The subscribers to the Policy are Interstate Fire & Casualty Insurance Company, Independent Specialty Insurance Company, and Certain Underwriters at Lloyd's, London Subscribing to Policy No. VPC-CN-0002660-01. See Policy (General Property Declarations, at 1 & Allocation Endorsement, at 1). As the Liquidating Trustee observes, both Interstate Fire & Casualty Insurance Company and Independent Specialty Insurance Company are domiciled in the United States (the "Domestic Insurers"). See Opposition, at 20 (citing Policy (General Property Declarations, at 1)). The third subscriber to the Policy is Certain Underwriters at Lloyd's, London Subscribing to Policy No. VPC-CN-0002660-01. Those "Certain Underwriters" are identified in the Policy as "Consortium No. 9226, Velocity Property Consortium." See Policy (General Property Declarations, at 1 & Certain Underwriters at Lloyd's Syndicate List). Consortium No. 9226 is comprised of members subscribing through Syndicate 2357 and Syndicate 1458. See Policy (Certain Underwriters at Lloyd's Syndicate List). The Liquidating Trustee does not contest the assertion that the sole member of Syndicate 2357 is Nephila 2357 Ltd. and the sole member of Syndicate 1458 is RenaissanceRe Corporate Capital (UK). See Motion, at 3-4; Opposition, at 2 & n.3. Both Nephila 2357 Ltd. and RenaissanceRe Corporate Capital (UK) are domiciled in England and Wales (the "Foreign Insurers"). [ECF Doc. 21, Exs. D & E].

The Policy contains an arbitration clause, which requires:

All matters in dispute between the NAMED INSURED and the INSURER(S) (hereinafter referred to as "the parties") in relation to this insurance, including this POLICY'S formation and validity, and whether arising during or after the period of this insurance, shall be referred to an Arbitration Tribunal in the manner hereinafter set out.
Unless the parties agree upon a single Arbitrator within thirty (30) days of one receiving a written request from the other for Arbitration, the Claimant (the party requesting Arbitration) shall appoint his or her Arbitrator and give written notice thereof to the Respondent. Within thirty (30) days of receiving such notice from Claimant, the Respondent shall appoint his or her Arbitrator and given written notice thereof to the Claimant, failing which the Claimant may nominate an Arbitrator on behalf of the Respondent.
If the two Arbitrators fail to agree on the selection of the umpire within thirty (30) days of the appointment of the second named Arbitrator, each Arbitrator shall submit to the other a list of three Umpire candidates, each Arbitrator shall select one name from the list submitted by the other and the Umpire shall be selected from the two names chosen by a lot drawing procedure to be agreed upon by the Arbitrators. Unless the parties otherwise agree, the Arbitration Tribunal shall consist of disinterested and impartial persons presently or formerly employed or engaged in a senior position in Insurance underwriting or claims.

- [EXERCISE SET]
A. In the policy excerpt, how many days does the Respondent have to appoint an Arbitrator after receiving the Claimant's notice?
B. Summarize the policy excerpt in two sentences.

- [MATERIAL SHOWN]
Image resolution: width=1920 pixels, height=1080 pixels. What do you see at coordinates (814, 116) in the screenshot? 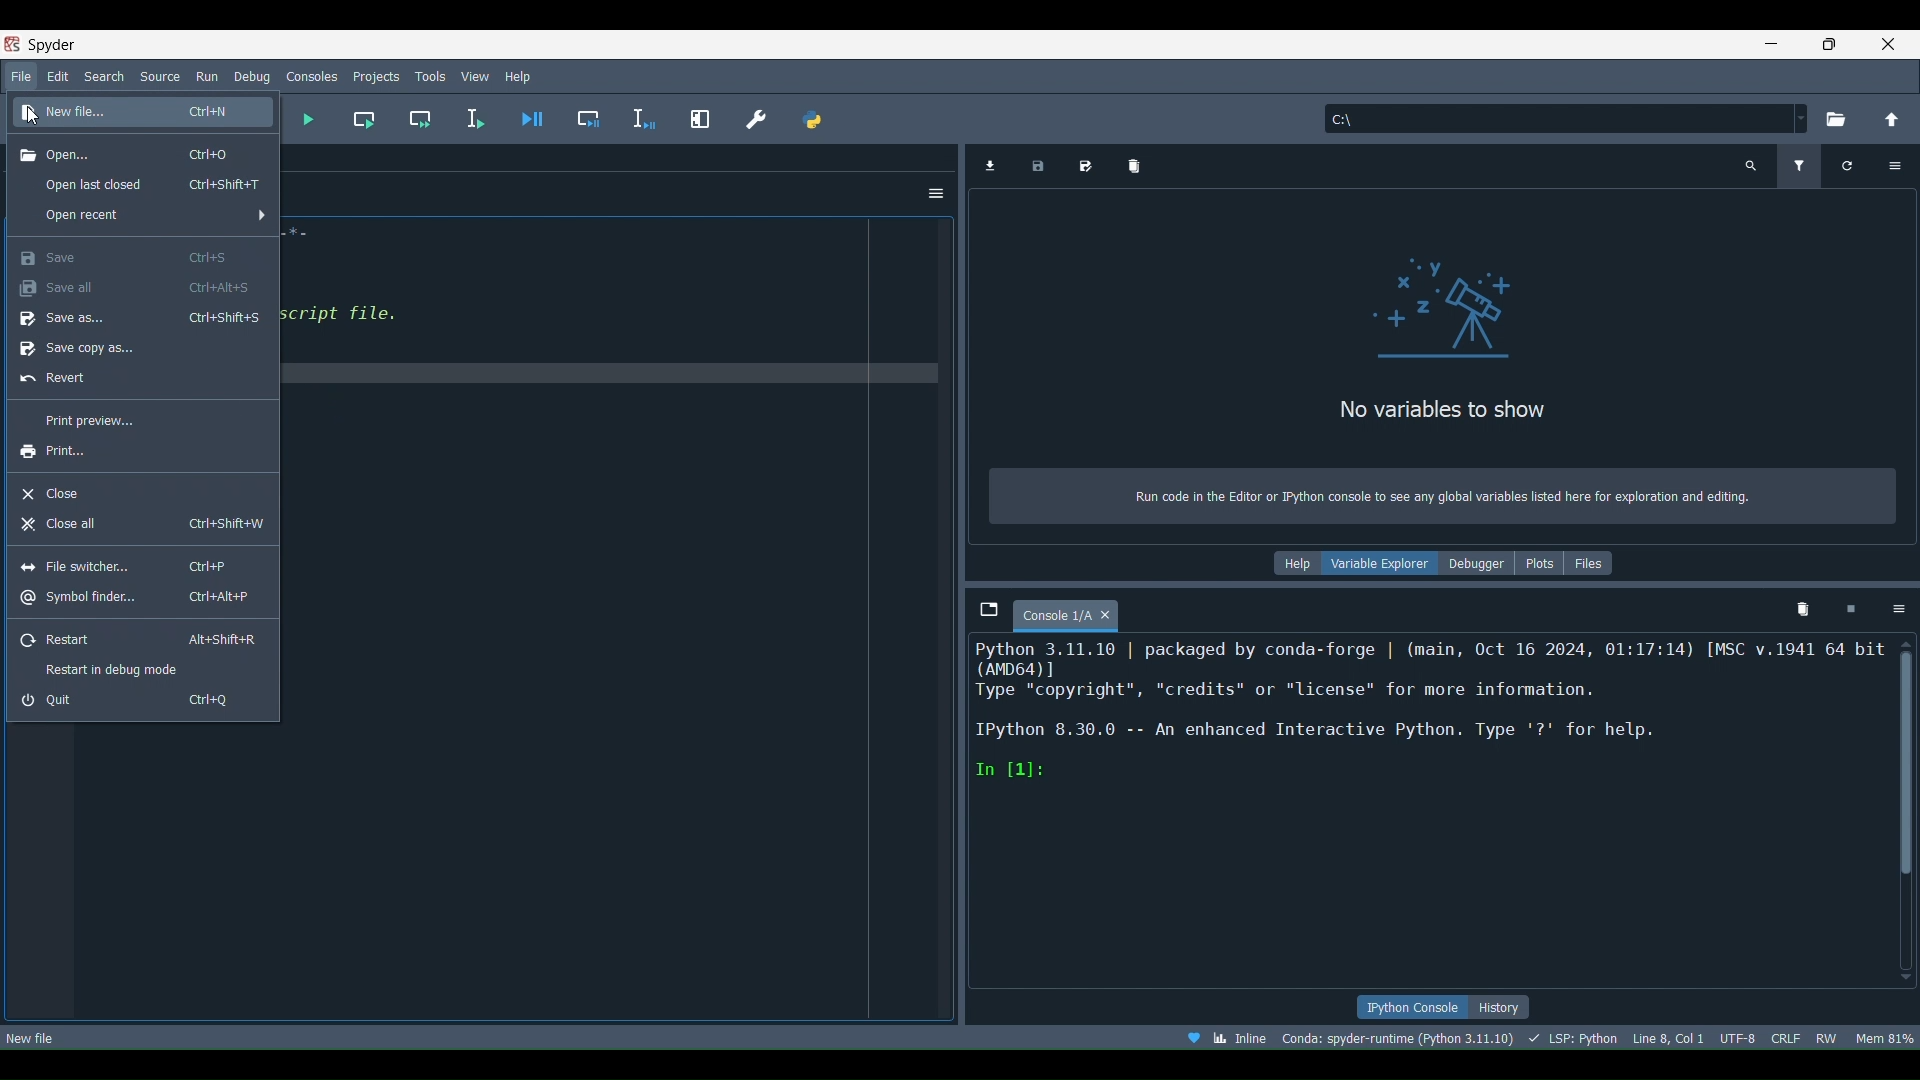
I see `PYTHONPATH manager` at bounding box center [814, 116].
---
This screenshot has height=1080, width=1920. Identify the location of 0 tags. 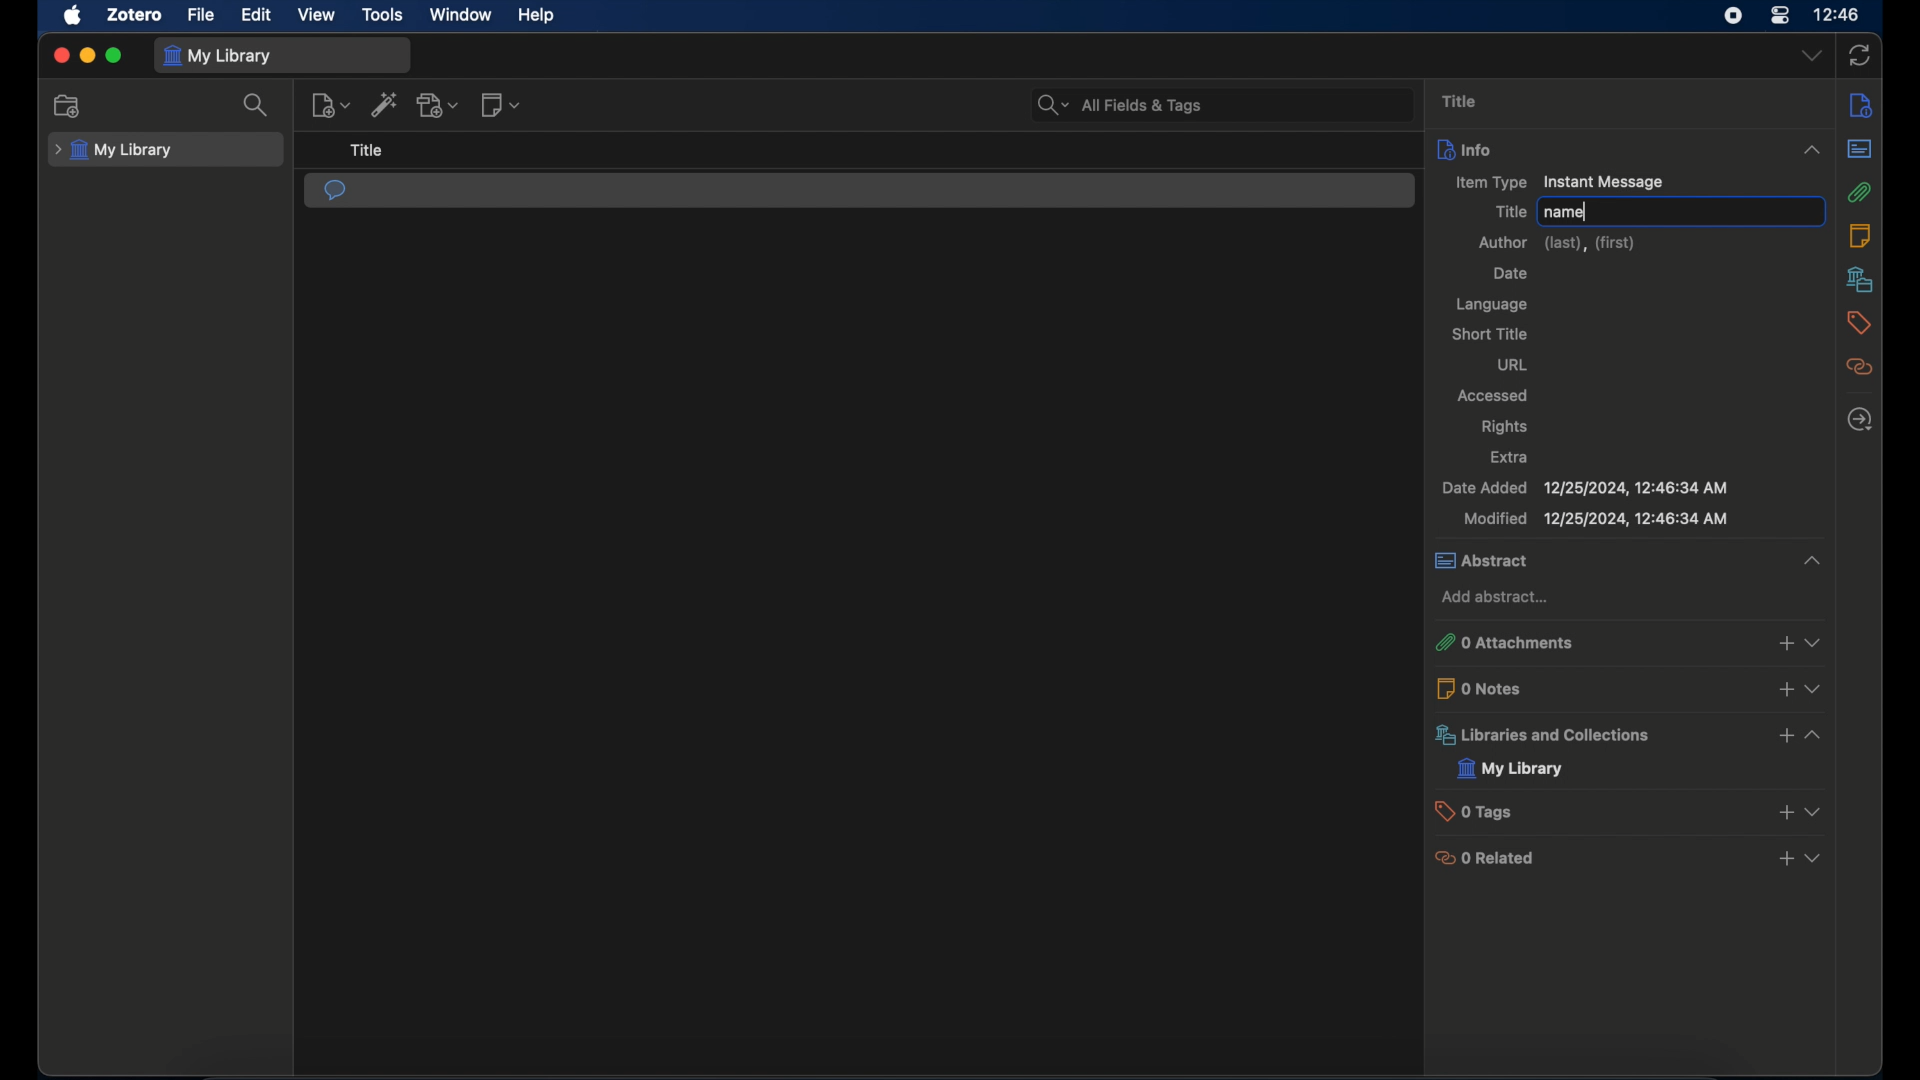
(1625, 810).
--
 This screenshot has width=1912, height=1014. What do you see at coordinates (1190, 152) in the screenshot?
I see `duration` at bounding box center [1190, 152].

- [ANSWERS FOR THE EXERCISE]
A. Thirty (30) days.

B. The Policy is subscribed by two insurers domiciled in the United States and by Certain Underwriters at Lloyd's, London, whose two syndicates each have a sole member domiciled in England and Wales. Its arbitration clause requires all disputes between the named insured and the insurers about the insurance to be referred to an Arbitration Tribunal, and it sets out how the arbitrators and an umpire are chosen.